You know, kidfluence. The “Mom, I love Elmo on Sesame Street and I really, really, really want that Tickle Me Elmo Extreme TMX.”
“Isn’t he cute, Mom? Huh, huh? Isn’t he cute?”
“Can I have him? Can I? Can I? He’s only $40.”
OK, so maybe the targeted age for Elmo Extreme isn’t speaking in complete sentences yet, but you get the picture: Child sees and or hears message that XYZ product is cool and super duper and just what he needs and that’s all the parent hears for the next three months, or until he sees the next product that is cool and super duper and just what he needs.
There’s another phrase that describes it better: pester power.
It’s defined as “the ability children have to nag their parents into purchasing items they would otherwise not buy or performing actions they would otherwise not do.”

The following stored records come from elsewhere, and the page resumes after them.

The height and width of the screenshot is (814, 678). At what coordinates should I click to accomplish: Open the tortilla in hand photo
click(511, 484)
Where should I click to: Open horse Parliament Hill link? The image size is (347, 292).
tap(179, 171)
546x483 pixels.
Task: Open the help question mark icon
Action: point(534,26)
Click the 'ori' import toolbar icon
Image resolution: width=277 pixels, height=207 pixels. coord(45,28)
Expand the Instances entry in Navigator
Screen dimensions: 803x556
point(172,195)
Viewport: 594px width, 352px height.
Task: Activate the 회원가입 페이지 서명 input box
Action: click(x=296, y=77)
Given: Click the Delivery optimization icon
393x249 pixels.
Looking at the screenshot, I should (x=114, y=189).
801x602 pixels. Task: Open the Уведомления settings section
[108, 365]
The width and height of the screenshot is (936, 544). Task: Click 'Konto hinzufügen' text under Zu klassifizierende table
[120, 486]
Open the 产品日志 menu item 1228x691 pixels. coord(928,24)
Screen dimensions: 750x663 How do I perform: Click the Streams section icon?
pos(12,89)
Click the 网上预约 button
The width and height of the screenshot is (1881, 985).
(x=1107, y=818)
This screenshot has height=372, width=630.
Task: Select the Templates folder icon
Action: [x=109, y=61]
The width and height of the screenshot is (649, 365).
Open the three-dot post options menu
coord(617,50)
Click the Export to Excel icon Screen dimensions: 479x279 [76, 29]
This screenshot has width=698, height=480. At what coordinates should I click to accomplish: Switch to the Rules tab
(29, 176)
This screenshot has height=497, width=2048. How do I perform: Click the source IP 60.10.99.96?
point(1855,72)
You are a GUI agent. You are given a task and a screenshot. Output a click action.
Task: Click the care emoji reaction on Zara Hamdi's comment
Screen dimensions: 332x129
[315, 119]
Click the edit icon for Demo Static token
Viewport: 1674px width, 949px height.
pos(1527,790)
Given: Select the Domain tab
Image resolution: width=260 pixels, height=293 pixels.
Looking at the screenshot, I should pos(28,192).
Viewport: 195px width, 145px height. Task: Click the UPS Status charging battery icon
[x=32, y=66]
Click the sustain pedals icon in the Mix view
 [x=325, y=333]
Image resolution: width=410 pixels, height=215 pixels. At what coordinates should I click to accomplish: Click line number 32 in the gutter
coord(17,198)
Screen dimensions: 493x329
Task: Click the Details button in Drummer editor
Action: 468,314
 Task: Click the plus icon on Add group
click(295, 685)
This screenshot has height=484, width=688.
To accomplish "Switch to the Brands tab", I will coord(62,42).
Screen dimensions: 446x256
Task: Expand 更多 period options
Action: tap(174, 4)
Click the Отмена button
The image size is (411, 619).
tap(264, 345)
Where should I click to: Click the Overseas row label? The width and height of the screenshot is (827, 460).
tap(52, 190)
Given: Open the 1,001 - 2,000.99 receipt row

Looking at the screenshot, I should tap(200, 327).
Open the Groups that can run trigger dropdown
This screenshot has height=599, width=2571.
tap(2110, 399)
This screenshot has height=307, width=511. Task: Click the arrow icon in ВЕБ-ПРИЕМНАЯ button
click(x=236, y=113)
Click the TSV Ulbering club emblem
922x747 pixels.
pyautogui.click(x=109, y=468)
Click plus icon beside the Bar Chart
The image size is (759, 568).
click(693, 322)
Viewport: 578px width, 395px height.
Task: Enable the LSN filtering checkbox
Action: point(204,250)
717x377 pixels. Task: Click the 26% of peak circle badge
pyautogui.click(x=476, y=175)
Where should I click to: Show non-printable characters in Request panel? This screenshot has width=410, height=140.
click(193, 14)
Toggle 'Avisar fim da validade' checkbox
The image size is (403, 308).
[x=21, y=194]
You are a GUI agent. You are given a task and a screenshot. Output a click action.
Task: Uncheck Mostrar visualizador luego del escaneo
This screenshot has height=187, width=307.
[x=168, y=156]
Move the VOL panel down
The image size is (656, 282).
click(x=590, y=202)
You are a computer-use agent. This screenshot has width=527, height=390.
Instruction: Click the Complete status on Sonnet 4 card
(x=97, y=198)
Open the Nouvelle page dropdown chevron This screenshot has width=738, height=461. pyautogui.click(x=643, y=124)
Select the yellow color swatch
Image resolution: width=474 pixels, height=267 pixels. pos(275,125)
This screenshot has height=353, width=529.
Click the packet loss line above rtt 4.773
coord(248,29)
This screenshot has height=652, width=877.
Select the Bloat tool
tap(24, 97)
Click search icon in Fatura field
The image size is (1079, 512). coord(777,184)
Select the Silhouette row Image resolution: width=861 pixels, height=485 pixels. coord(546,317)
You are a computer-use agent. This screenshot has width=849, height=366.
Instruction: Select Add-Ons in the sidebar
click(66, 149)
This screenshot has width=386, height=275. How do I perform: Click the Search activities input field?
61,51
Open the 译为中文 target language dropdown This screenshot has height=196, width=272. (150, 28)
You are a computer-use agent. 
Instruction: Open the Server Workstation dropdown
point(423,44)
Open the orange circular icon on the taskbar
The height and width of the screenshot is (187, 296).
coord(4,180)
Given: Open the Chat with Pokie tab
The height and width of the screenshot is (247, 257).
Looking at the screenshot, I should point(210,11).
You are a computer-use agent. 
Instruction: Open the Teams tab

It’s a powerful force and we’ve all heard it – that incessant whine or clamor for some thing or to do some thing. Most parents develop a suit of armor to ward off the demands, but some parents cave in.
Marketers aren’t stupid, so they tap into that power. One marketer even advocates getting kids to whine and Texas A&M marketing professor James McNeal calls children “economic resources to be mined.”
The book Kidfluence, published in 2001, divided pestering into two categories: persistence and importance.
“Persistence nagging” (the plea is repeated over and over again) is not as effective as the “importance nagging,” the authors say. The importance nagging is more sophisticated, triggering adult guilt for not buying the child the latest video game or not spending time with the children.
Earlier this fall, the Wall Street Journal had an article about children pressuring (importance nagging) their parents to make more environmentally friendly purchases – with success. An 8-year-old in New Jersey lobbied his mother to buy the Prius hybrid car. So she did.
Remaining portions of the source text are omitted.